Hayat memat denen değirmen taşlarının arasında canların suları çıkıncaya kadar sıkılır da bir türlü akmaz iki damla yaş. Bir ara sokakta ölümü bekleyen bedenlerin sessiz nefesleriyle kirlenen camlar gibi soğuk, donuk bir çift göz...

Bakar da görmez olan gönüllere inat, "yaşa" demek bir yerden sonra işkence mi olur desem! Özgürlük, isteyenlerin hakkıdır diye okudum bir yerlerde. Lakin özgürlüğü istemeyen bir varlık var mıydı? Hasta ruhlar bile özüne en yakışır özgürlüğü soluksuzca yaşamak için bir gün daha fazladan yaşamı hayal eder duru. Varlığı  bir nefes, yokluğu dert keder. Susmanın adı, kimi yerlerde işkence olur kimi yerlerde sabır. Bazen birileri çalar elinizden bazen de uğruna feda edersiniz, ailenin, işin, paranın, sevgilinin... 

Mahrumiyetin en kötüsüdür susmak, susturulmak. İçinde büyüyüp duran kelimeleri boğazında düğümlerken bir yandan da nefes almaya çalışan bedenlere öyle yakışır ki, bakışlar. Susmak ölüm, susmak çaresizlik hele  bir de haklıysan ve susuyor isen, sabrı içten içe yer bitirir insanı. Büyüklerin haklılığını beyinlere sokuşturup, dillerine biber sürülerek büyütülen çocukluklardan gelir en derin özgürlük yaraları.

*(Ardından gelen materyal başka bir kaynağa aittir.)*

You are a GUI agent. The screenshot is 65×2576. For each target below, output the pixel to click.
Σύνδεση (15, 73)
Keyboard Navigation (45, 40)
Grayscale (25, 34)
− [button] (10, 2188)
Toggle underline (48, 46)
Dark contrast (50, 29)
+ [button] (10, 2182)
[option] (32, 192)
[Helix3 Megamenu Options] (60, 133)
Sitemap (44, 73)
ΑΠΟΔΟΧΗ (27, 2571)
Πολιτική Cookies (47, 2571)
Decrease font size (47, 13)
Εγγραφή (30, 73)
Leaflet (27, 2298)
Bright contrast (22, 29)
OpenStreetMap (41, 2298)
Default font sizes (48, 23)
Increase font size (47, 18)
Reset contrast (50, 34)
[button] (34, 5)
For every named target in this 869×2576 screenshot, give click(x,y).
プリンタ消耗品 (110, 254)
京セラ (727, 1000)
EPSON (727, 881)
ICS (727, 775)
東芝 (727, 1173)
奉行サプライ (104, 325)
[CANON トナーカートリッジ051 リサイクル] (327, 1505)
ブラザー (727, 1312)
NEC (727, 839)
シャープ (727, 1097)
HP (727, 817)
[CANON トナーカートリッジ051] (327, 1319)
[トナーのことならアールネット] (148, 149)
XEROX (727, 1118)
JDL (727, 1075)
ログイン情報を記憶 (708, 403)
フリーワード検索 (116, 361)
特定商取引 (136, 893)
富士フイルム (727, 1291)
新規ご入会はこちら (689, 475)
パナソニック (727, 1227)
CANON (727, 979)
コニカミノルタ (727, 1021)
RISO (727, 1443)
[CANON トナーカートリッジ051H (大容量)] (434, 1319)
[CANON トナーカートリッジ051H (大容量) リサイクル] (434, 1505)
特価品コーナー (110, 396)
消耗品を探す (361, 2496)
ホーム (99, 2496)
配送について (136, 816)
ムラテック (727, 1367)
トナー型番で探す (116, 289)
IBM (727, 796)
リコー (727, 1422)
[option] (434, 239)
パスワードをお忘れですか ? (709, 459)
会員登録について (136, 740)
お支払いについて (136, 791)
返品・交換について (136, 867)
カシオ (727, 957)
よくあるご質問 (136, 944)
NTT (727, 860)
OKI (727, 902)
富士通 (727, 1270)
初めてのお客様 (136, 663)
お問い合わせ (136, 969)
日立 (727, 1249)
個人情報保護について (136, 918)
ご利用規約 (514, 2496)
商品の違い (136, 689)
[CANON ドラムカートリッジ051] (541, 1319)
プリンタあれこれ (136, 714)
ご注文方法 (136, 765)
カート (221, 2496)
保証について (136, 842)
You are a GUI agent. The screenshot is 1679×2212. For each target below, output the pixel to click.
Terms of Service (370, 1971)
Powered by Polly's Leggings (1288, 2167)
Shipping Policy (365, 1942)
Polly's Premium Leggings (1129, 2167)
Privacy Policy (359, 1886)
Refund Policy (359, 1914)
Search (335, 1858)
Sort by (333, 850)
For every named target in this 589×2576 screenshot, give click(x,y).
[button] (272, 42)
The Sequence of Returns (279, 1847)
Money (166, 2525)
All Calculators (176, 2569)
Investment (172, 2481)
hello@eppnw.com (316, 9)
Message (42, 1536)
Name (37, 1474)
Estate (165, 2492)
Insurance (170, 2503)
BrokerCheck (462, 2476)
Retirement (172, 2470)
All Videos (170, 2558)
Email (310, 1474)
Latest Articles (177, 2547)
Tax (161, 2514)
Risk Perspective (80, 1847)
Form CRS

Aynı şarkıları dinleyen kulaklar bir gün gelir dile dökülmek ister. "Ben artık şarkı dinlemek değil, şarkı söylemek istiyorum" der gibi, tatlı isyanlara başlar. Mırıl mırıl paslı bir ses, çelimsiz kelimelerini kusmaya başlar dudaklarından. Burun direklerini sızlatan özgürlük türküleri vardır hani; tok sesli ağızda dolu dolu kelimelerle yalnızca bilenlerin dilinde dolaşan gizli bir sırdır. Dokunduğu yere bendensin deyip, yalnızlığına, suskunluğuna ortak olup kaybolan bir düş... İşte sessiz kalışların saklı memleketinde bir yudum sudur  o şarkılar. 

Benim hikayen ise, bir şeyler uğruna feda edilmiş milyonlarca kelime sakladığım içimde başlar ama bitmez. Her gün unutmak için dualar ettiğim kelimeleri an gelip haykırdığımda felaketim oluveriyor. Ne de olsa can yakanların kanına dokunuyor her birisi. Hırçın, sert sözlerin çıktığı öpülesi dudaklar mı yanıltır insanları, yoksa eter kokusunun etkisini kaybettiğine mi yanarlar bilinmez! Oysa kendisinden yaşça küçükler, çocuklar, kadınlar, işçiler soru sormazdı. Sorgulamazdı edebinden susan insancıklar. Çıktığı yeri unutan çürük yumurtalar gibi kokuşmuş, hayattan dışlanmış ama "ben özelim ondan farklıyım" avuntusuyla yaşayanlara laf sokasım var :)  İçinizdeki hırs nefsinizi, susturduğunuz her günün hesabını masanın karşısına geçtiğimde almanın en büyük hasretiyle yemledim!